I currently work in a company that is going through a big change and the process seems chaotic. How can I help my team move forward in the process instead of standing by and watching the change happen? 

As Margaret Mead wisely counsels: “If you don't like something, change it. If you can't change it, change your attitude.

After going through the first step of understanding the very real losses that people feel when navigating a change (see blog #1), helping people find a sense of personal control in the chaos will help. Change will always be a part of life and our ability to move through it in a healthy way is critical.  Understanding the change process and our ability to make choices in the midst of change will allow us to move through it and give us that element of control. This is true even if we did not choose the change.

During change, the point of critical choices people have the ability to make are the decisions to move forward, accept the change and identify what aspects they can control. If this decision is not made, people will stay in a very unhealthy place of loss, uncertainty, and discomfort. Movement away from discomfort in the loss and toward the anticipation of what will happen as a result of the change hinges upon these choices. Accepting the change often requires a conscious choice to accept the change and move forward. It does not necessarily mean the person agrees with the change or thinks it is the best course. However, the choice to accept the change does mean that the person is no longer at the mercy of the change. It means as they move through the change, they will investigate how the change can bolster what they are doing, how it may encourage them to grow in their leadership, and how it may stretch their understanding of their strengths. On the other hand, staying in limbo and indecision will do nothing for their understanding of the new work roles or the future success of their career.

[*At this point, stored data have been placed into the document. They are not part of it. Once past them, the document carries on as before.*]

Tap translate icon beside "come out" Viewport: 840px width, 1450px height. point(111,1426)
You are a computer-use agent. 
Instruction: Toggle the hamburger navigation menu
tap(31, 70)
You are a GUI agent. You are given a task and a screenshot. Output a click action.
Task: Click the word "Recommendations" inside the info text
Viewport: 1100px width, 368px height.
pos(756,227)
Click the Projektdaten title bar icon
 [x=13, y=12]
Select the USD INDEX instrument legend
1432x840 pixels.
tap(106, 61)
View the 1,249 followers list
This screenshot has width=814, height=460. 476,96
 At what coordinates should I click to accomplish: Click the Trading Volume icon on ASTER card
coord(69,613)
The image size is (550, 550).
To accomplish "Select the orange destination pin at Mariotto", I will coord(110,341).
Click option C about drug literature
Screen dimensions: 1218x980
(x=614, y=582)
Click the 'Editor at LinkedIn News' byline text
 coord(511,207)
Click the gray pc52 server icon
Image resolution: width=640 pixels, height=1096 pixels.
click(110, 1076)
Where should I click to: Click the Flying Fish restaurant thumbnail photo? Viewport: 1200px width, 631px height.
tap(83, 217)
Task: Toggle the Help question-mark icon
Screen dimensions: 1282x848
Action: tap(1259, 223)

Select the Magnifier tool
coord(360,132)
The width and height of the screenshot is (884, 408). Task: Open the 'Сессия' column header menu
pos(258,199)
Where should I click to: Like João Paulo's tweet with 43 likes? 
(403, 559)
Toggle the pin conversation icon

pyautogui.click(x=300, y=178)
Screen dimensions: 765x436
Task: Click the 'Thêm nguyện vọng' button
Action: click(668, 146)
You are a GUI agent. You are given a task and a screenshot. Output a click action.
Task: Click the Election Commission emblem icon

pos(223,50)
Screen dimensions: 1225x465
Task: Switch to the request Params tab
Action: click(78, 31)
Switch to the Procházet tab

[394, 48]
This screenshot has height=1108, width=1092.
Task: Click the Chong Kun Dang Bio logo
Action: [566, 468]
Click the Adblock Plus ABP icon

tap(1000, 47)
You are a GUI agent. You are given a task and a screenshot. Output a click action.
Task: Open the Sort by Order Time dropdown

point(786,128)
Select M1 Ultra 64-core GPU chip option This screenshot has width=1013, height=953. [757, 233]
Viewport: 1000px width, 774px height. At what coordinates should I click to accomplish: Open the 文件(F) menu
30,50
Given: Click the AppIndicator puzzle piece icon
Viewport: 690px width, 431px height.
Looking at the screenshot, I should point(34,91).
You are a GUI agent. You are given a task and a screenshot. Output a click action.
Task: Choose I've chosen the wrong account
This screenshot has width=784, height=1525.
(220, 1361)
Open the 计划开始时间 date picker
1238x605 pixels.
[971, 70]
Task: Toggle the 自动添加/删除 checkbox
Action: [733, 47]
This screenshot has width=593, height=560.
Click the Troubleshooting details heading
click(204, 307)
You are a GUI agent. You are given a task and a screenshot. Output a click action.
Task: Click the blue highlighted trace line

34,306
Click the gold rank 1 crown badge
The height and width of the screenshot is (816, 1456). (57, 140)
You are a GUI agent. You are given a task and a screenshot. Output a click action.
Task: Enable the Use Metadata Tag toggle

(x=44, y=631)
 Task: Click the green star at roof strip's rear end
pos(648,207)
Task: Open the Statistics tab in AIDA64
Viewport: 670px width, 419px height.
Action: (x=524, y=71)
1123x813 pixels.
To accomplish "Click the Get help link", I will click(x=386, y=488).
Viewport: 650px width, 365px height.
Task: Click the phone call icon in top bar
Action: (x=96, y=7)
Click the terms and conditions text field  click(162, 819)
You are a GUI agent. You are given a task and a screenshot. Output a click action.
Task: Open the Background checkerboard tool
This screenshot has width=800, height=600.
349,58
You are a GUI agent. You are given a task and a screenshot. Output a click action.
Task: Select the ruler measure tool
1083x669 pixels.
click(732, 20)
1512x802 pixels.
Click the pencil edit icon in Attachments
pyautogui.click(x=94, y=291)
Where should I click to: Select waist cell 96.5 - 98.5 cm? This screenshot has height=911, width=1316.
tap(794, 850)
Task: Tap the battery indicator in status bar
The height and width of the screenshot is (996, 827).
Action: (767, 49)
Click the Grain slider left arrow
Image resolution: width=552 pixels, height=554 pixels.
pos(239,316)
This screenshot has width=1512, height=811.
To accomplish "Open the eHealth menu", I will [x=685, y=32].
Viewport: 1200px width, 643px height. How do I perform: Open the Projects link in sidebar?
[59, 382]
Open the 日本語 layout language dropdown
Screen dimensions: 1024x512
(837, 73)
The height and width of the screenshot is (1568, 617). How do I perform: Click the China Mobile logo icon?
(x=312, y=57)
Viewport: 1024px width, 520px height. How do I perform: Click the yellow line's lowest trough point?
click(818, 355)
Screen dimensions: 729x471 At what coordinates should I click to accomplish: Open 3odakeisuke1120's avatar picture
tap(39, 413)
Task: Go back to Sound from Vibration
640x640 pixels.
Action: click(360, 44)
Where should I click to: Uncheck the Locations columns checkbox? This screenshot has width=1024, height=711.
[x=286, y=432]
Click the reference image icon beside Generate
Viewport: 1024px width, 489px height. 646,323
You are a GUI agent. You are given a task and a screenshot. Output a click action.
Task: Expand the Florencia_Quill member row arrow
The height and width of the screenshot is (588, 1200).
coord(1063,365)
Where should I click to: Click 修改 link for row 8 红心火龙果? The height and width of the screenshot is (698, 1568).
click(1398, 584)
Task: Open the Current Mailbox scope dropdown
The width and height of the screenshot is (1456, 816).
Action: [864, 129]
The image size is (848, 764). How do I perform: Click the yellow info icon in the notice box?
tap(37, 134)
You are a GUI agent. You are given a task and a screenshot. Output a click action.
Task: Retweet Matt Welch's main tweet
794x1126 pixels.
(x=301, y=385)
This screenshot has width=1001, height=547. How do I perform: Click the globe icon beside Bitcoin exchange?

Once we make the decision to accept the change, things begin to move in a positive direction:

  • There is a new energy as we begin to imagine how the change can be a part of our personal mission, leadership, and empowerment of our teams.
  • The components of the change are becoming clearer and the effects of the change are starting to materialize.
  • Our thoughts and actions are practical and applicable as we now navigate through the elements of the change with intentionality.
  • We can now see how it affects our common vision and goals, and how to become more productive as we move forward.

An understanding of the point of critical choice helps minimize the negative effects of the process, helps us see where we might get stuck, and helps us take control to keep moving through the process instead of getting mired in uncertainty and the very real discomfort of going through change.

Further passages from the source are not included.